2. Esporte, Reprodutibilidade Técnica, Modernidade

    Benjamin dedicou vários estudos à história da produção e reprodução do material artístico. Um dos principais é A Obra de Arte na Era da sua Reprodutibilidade Técnica.5 Atenho-me aqui a apenas algumas das inúmeras questões que este magnífico e controverso texto suscita. As controvérsias se devem sobretudo a uma possível ortodoxia marxista, presente não só nesse mas em outros ensaios da primeira metade dos anos trinta. Esta ortodoxia, representada por um excessivo apego às potencialidades progressitas da técnica, seria tributária da influência de Brecht, ou da simpatia pela então União Soviética, oposição visível ao avanço do fascismo na Europa.

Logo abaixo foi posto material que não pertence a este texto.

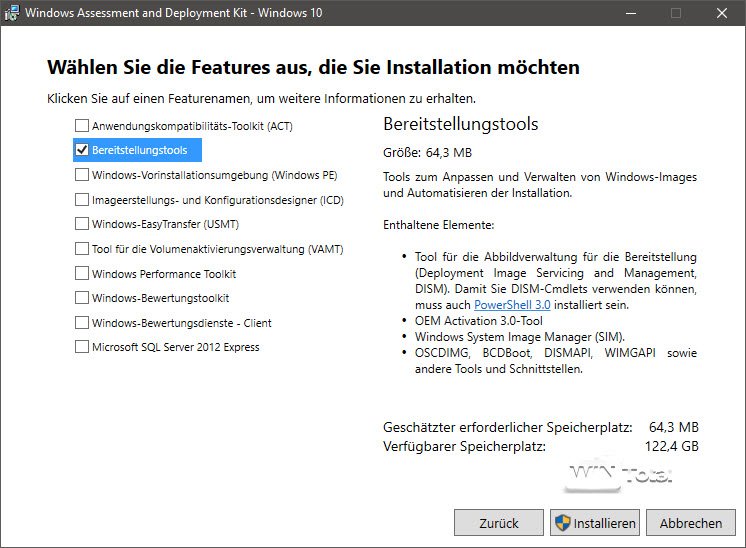Check Windows-Vorinstallationsumgebung (Windows PE) box

[x=81, y=175]
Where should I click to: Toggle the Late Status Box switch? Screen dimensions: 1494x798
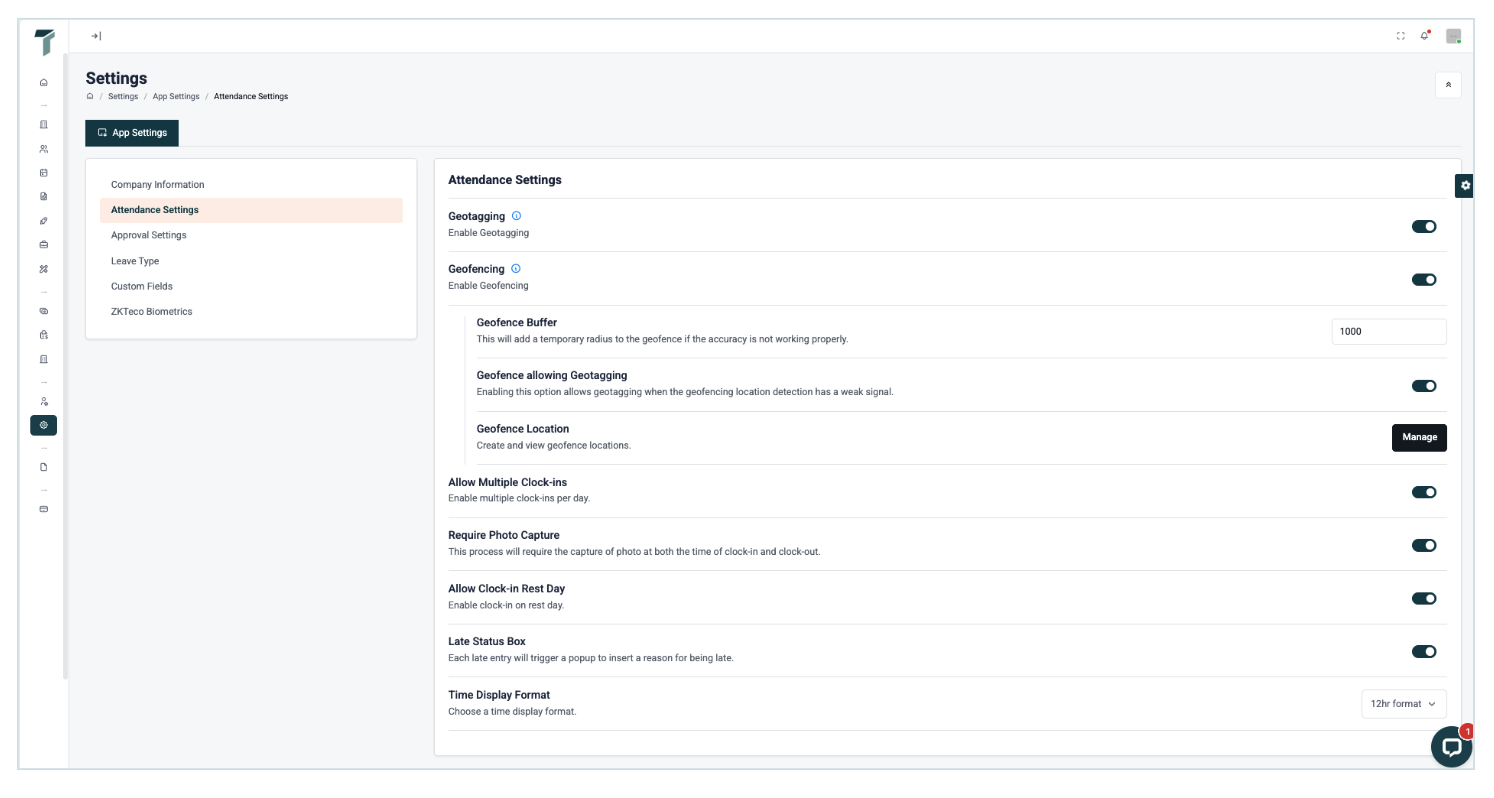[x=1424, y=651]
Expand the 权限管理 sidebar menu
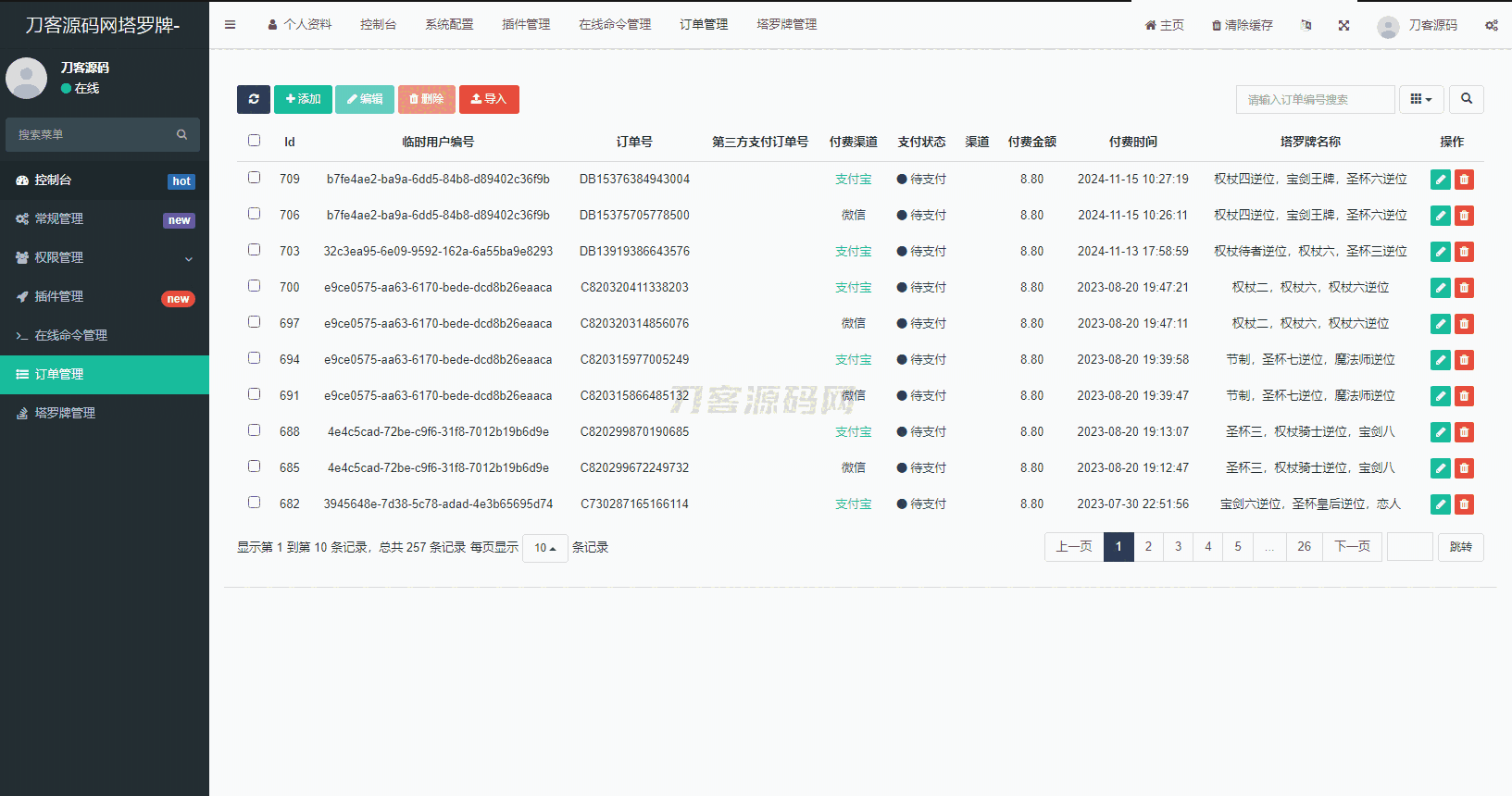 [x=105, y=257]
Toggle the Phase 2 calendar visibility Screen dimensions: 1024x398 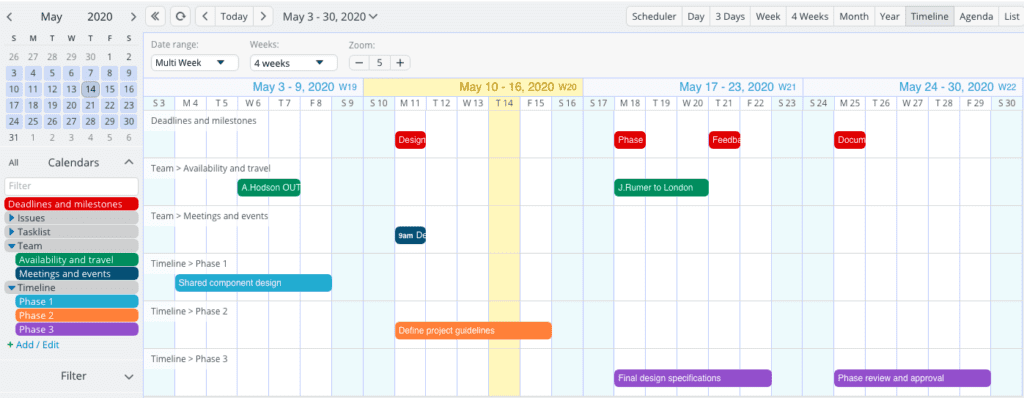click(77, 316)
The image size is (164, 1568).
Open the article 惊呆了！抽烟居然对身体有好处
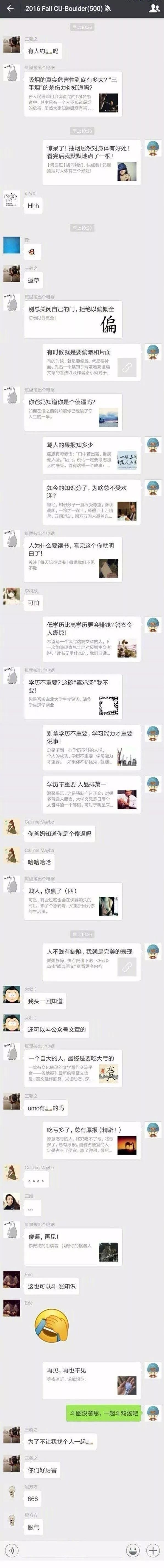pos(91,163)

    De fato há no texto um espírito simpático à técnica e suas possibilidades de reprodução, que configurariam a arte novas formas de representação. Por outro lado permanece a crítica à fetichização da técnica, que já fora feita na década de vinte. A meu ver, muito mais notável nesse ensaio é a ênfase na exigência de politização da arte e de seus produtores, como crítica e resistência ao fascismo e suas formas de manifestação estética. Muito mais que em qualquer outro, esse é o ponto que aproxima Benjamin de Brecht, e de resto, ao marxismo "mais militante". Voltarei a esse ponto quando da discussão do caráter engajado do cinema e da arte em geral em Benjamin e Brecht.

    Se a resistência soviética acabou por tornar-se ilusória com o tratado de não agressão assinado por Hitler e Stalin em 1939, que possibilitou a invasão da Polônia e o início da II Guerra, não seria justo dizer que Benjamin tivesse, na metade dos anos trinta, uma visão ingênua do marxismo tornado ideologia de Estado. Prova disso são as anotações críticas do Diário de Moscou, e o fato de Benjamin jamais ter-se filiado ao partido comunista.

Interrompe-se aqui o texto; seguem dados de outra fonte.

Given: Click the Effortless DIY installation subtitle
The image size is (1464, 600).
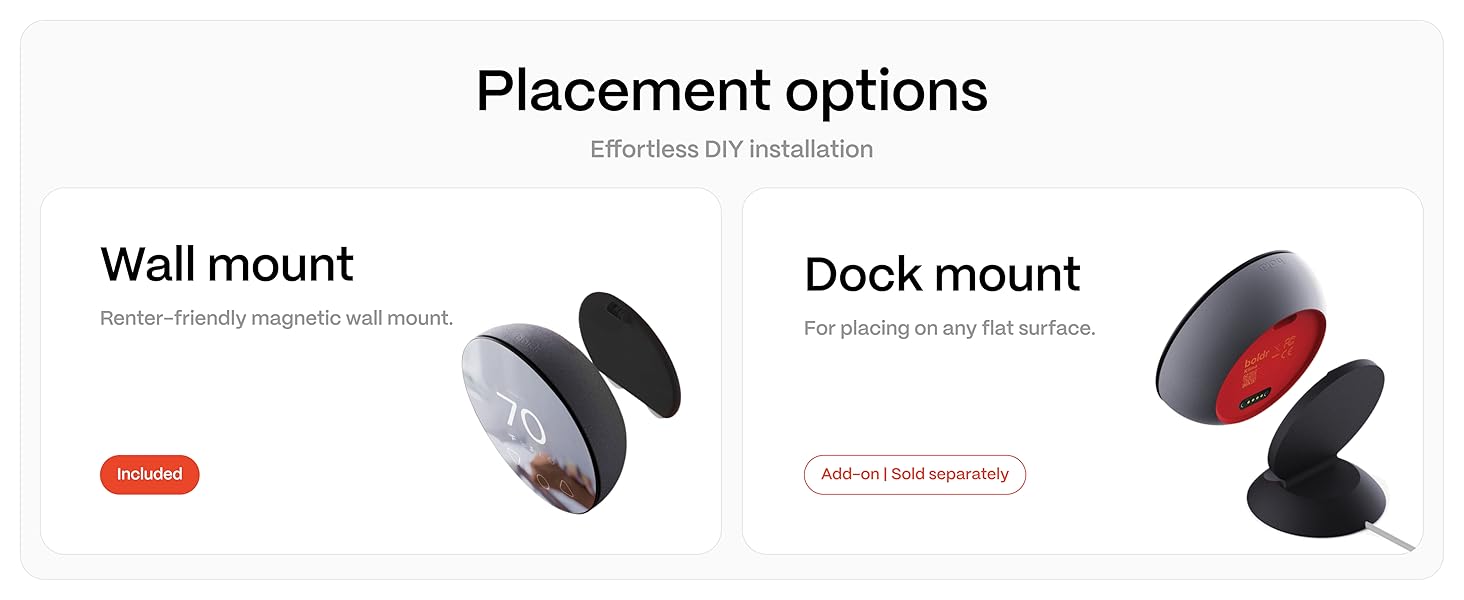Looking at the screenshot, I should coord(732,149).
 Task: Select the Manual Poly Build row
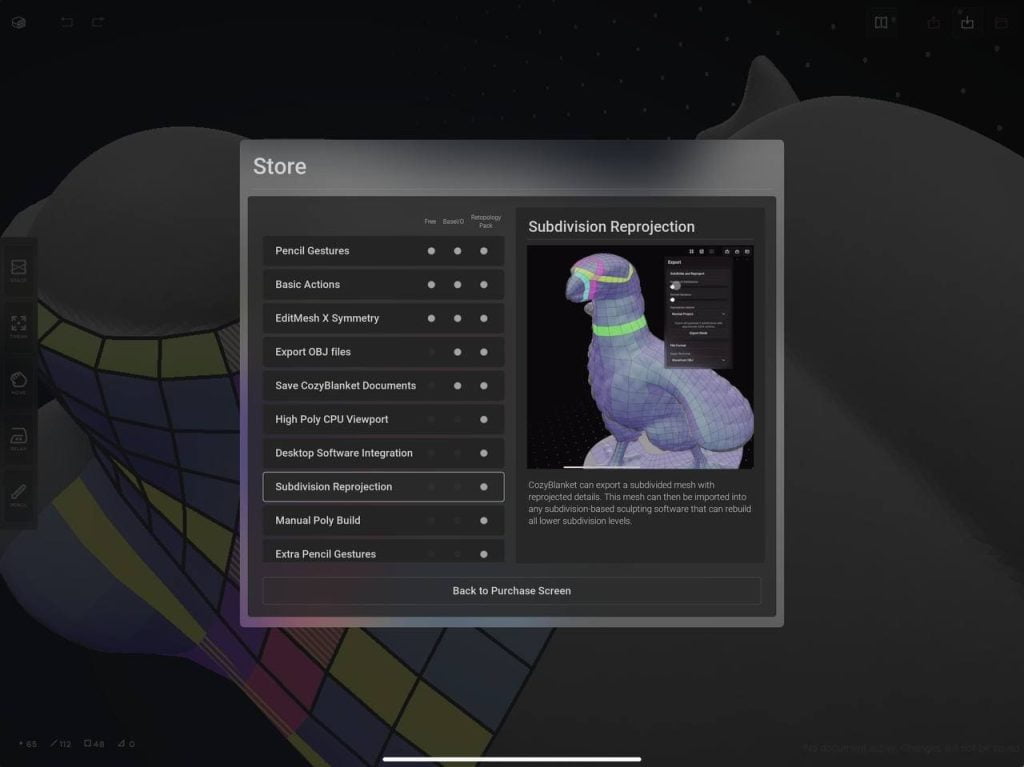click(x=383, y=520)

    O ensaio foi escrito para ser publicado na Revista de Pesquisa Social, a cargo de Max Horkheimer, diretor do Instituto de mesmo nome já sediado em Nova York, do qual Benjamin se tornara bolsista. Nele é curioso, mas de forma nenhuma inusitado, o aparecimento do esporte como exemplar, fenômeno que interessa à arqueologia de uma modernidade e suas expressões: à direita, com o fascismo, à esquerda, com o comunismo, ambos enredados com as novas condições técnicas de reprodução, inclusive e principalmente do material artístico.

    Essas novas técnicas de reprodução alteram sobremaneira o caráter da obra de arte. Se de alguma forma a obra de arte sempre foi reprodutível, o fato é que a cópia já não é vista como imperfeição ou falsidade, como postulara a tradição platônica. A possibilidade de reproduzir indefinidamente uma obra - processo que começara com a xilogravura e atingira seu ápice com o cinema - torna obsoleta a idéia de cópia. "A obra de arte reproduzida é, em escala crescente, a reprodução de uma obra de arte construída para ser reproduzida."6

    A mudança qualitativa pela qual passa a obra de arte pode, talvez, ser assim resumida: em suas condições materiais e técnicas modernas, a arte pede duas características que lhe foram essenciais: distanciamento e unicidade. Secularizada, e portanto emancipada de seu valor de culto, a arte aproxima-se dos espectadores, ao mesmo tempo que passa a ser reproduzida com freqüência e exatidão cada vez maiores. Aumenta-lhe, portanto, o valor de exposição. A obra de arte vê perder-se sua aura, essa [...]teia singular de espaço e tempo: uma manifestação única de algo distante, tão perto quanto possa estar."7 Altera-se com isso o movimento histórico dentro de uma tradição, que agora diz, ao contrário dos gregos, que os valores estéticos já não são eternos. Ao mesmo tempo que se seculariza, ela se politiza, de forma que o fenômeno das multidões pode, logo a após surgir na cena moderna, ver a si mesmo na tela: comícios, guerras e grandes espetáculos esportivos.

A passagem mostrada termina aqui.